4 Practical Moves That Quiet the Shame of Debt
The emotional pressure and shame of debt is real, but there are steps you can take to alleviate stress and improve your financial health over time.
1. Start Small
As a certified financial expert, I know that many people struggle with where to begin. It can feel like no matter what you do, nothing will make a meaningful difference.
Lokenauth sees this mentality with clients:
“In my 20 years in finance, the biggest mistake I've seen people make is trying to fix everything at once and giving up when they can't.”
Instead of trying to solve every financial problem, focus on a few small steps. For starters, ask your loved one if they would be willing to have a conversation about budgeting. As the conversation evolves, see if you can move toward other subjects like debt, savings and investing.
2. Start an Emergency Fund
To stop the debt cycle, you need a way to address unexpected expenses. Even if you’re in debt, it’s a good idea to start building an emergency fund.
The fund can start small. If you save $20 to $50 a month, you could accumulate $240 to $600 a year. One easy way to save is to automate your paycheck every two weeks to deposit funds into your savings account.
“Build a $500 to $1,000 emergency buffer,” Lokenauth said. “Just a small cushion that stops one unexpected expense from blowing up your entire budget.”
By having a buffer, you may be able to avoid payday loans and other high-interest borrowing options when unexpected medical bills, car repairs or other expenses arise.
3. Prioritize High-Interest Debt
If you're carrying high-interest debt, it’s a good idea to pay these accounts off first.

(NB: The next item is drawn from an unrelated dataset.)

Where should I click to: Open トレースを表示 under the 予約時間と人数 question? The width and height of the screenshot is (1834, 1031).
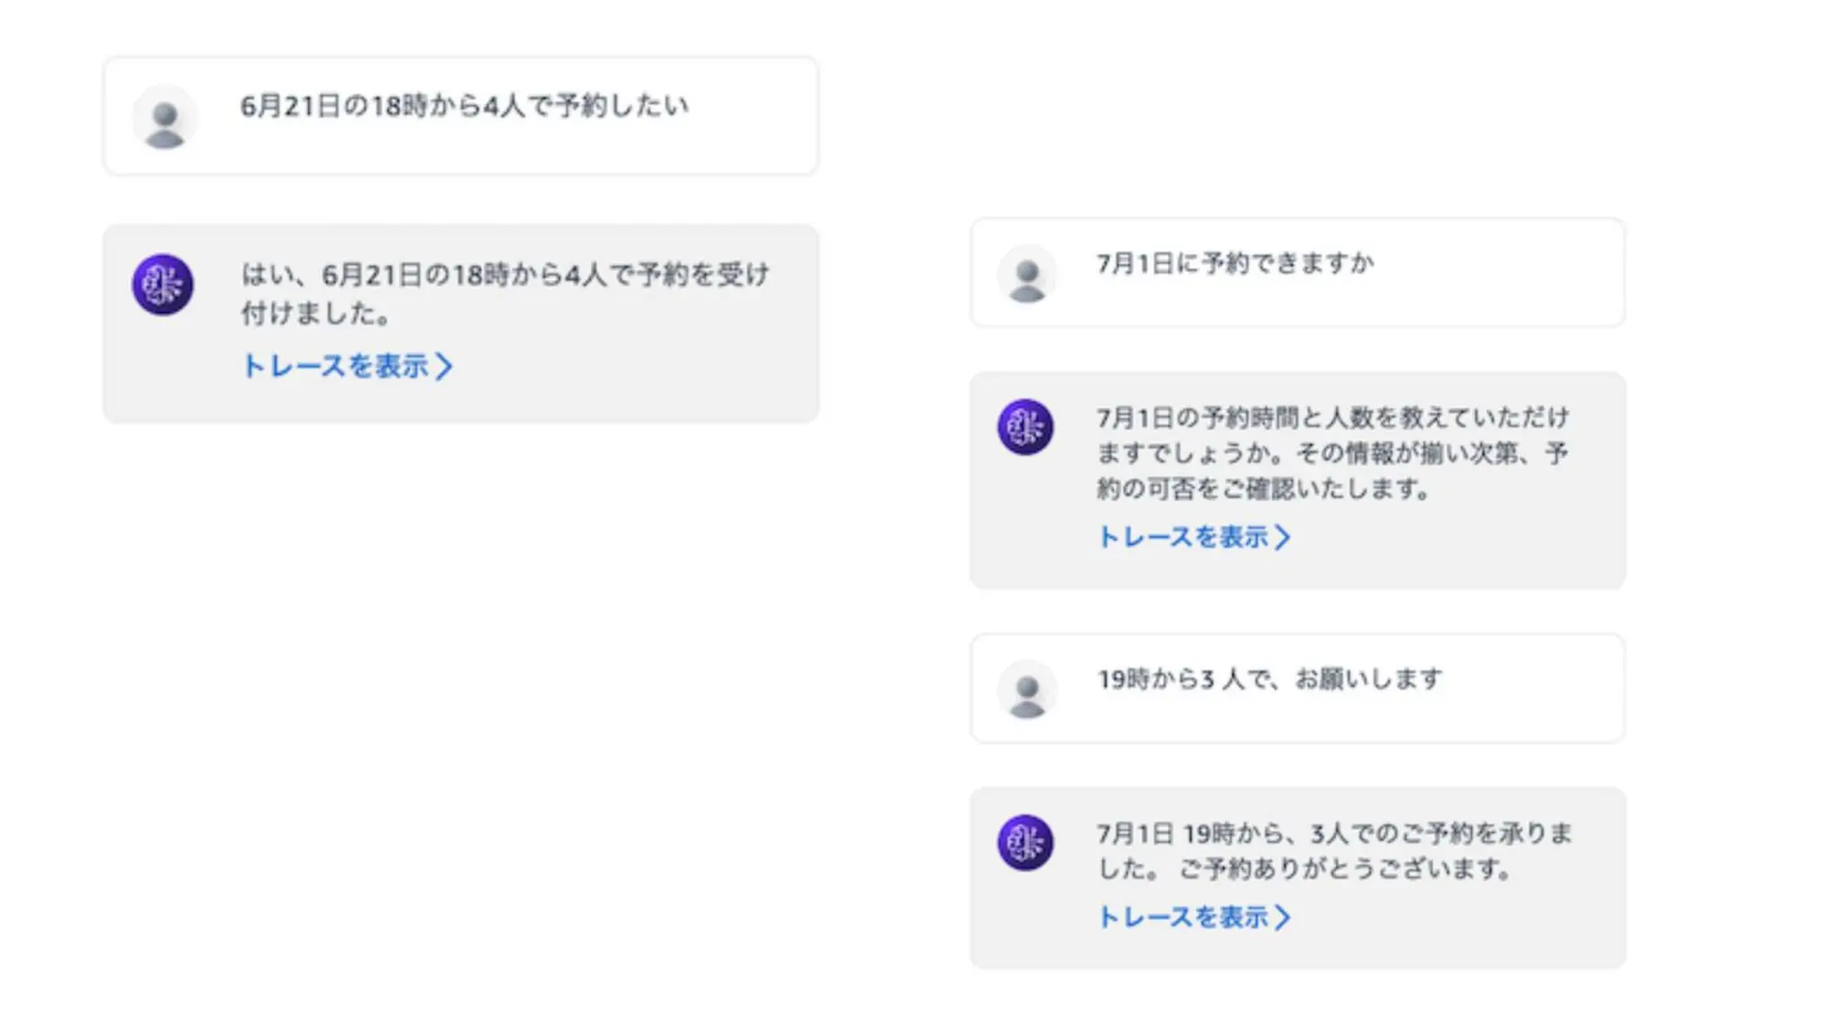click(x=1183, y=537)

Start by making a list of all your debts. You can then consider using the avalanche method:
Make the minimum payment on all debts.
Put any extra funds toward the balance with the highest interest rate.
Repeat until that balance is paid off, then move to the next-highest rate.
Some may question whether it’s worth investing if you have outstanding high-interest debt. Lokenauth's view is straightforward:
“Focus on your highest-interest debt first, usually credit cards running at 20%+. Every dollar you put toward that is a guaranteed 20% return. No investment beats that."
4. Avoid Comparison Spending
As you're working on paying off your debts, it may be a good idea to take yourself off social media. Eliminating the source of your comparison may prevent you from falling into the temptation of buying something you don’t need.
Molyneux said approaching the process with self-compassion is important:
“It's important to exercise self-compassion while acknowledging the cultural pressures that have shaped the financial behavior and resolving to make small changes over time to change course.”
Lokenauth also suggested tracking spending for 30 days.
“Track every dollar for a month, no exceptions. Most people are stunned by what they find. It turns vague guilt into specific data, and once you see it clearly, you can fix it. Cut one category that surprised you. Just one. Small wins build momentum, and momentum is what actually gets people out of debt.”
Methodology
MoneyLion surveyed 1,000 Americans ages 18 and older from across the country between June 1 and June 4, 2026. Using PureSpectrum's survey platform, respondents answered 26 questions about debt and its impact on major life decisions, including marriage, children, housing, healthcare, spending habits, financial stress, social comparison and perceptions of the American Dream.